Residents of a small French town (pictured) in the Oise region to the north of Paris will have to mind their manners in future after their mayor introduced a new regulation forcing people to be courteous when speaking to staff at the town hall.
A mayor in France's northern Oise region is leading the charge to improve politeness by introducing a law forcing people to remember their Ps and Qs.
A poll earlier this year revealed “lack of manners” was the number one cause of stress for 60 percent of French people and Gerard Plée, the mayor of the small town of Lhéraule, to the north of Paris, has taken action to ease that anxiety for the 185 residents.
From now on, visitors to the town hall will be asked to leave the building if they do not say ‘hello’ or ‘thank you’ to staff.

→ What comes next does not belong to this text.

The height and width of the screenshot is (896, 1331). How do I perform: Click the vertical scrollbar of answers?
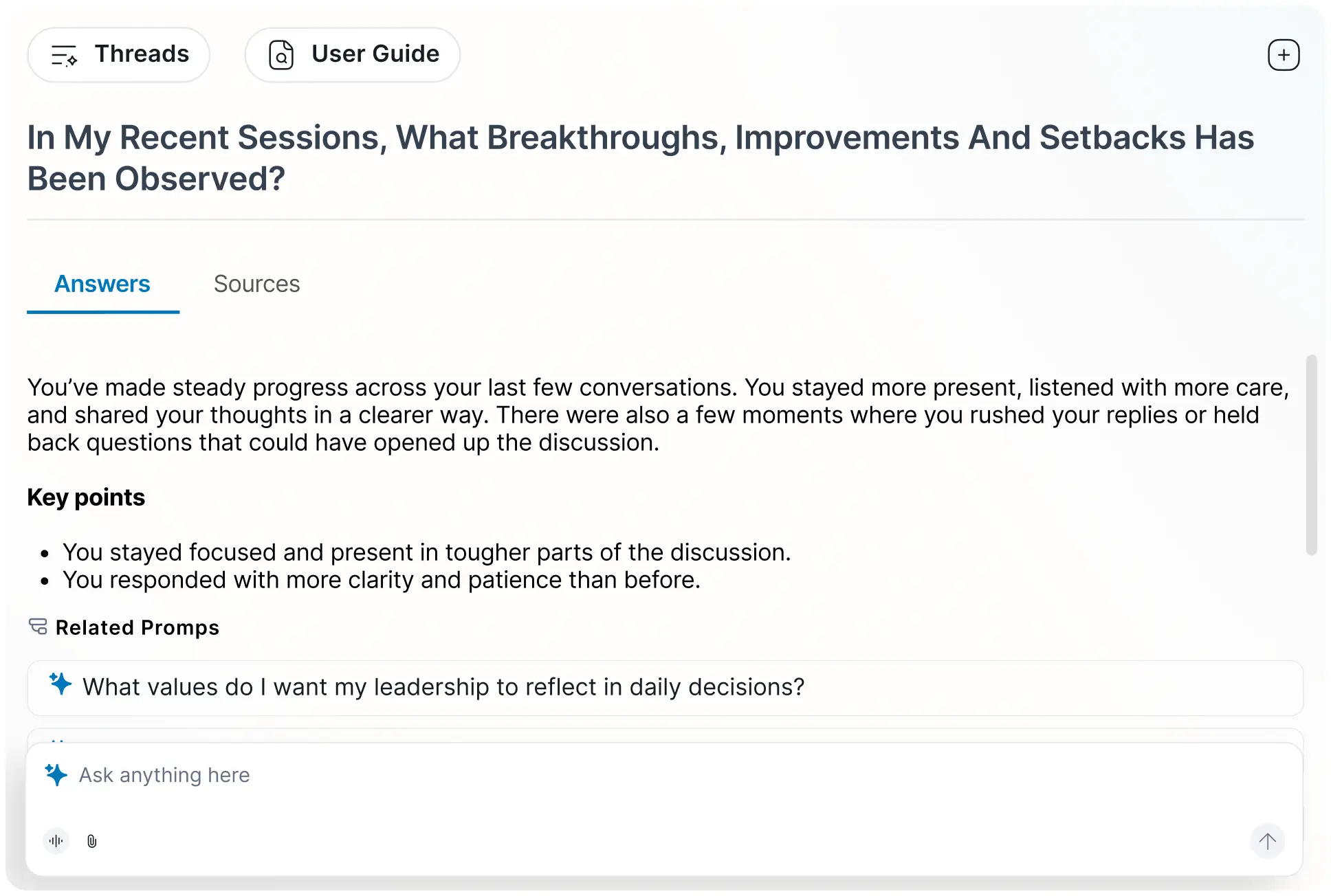tap(1311, 453)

The decree, designed to enforce “social standards in the municipality”, will be applied when there is a “concrete example” of a breach of courtesy.
No grumpy people allowed
“I believe that when people enter the town hall they should comply with certain practices like saying hello and goodbye as well as please and thank you,” said Plée. “Being polite is the basic gesture of respect towards others which is needed for people to live together in harmony.”
“If I don’t introduce this rule I have no power to take action against these people because there is no law in France that forces people to say hello, and there’s no judge who will condemn someone for not saying it.”
A notice pinned up outside the door of the building warning visitors of the new regulation makes it clear exactly who the mayor has in mind, with “the eternally dissatisfied, the rancorous and any other grumpy people” all politely asked to mind their manners.
Thankfully, the mayor has accepted there are certain occasions in the town hall when stress and nerves can get in the way of basic courtesy, so he has agreed the decree will not be enforced on election day or on wedding days.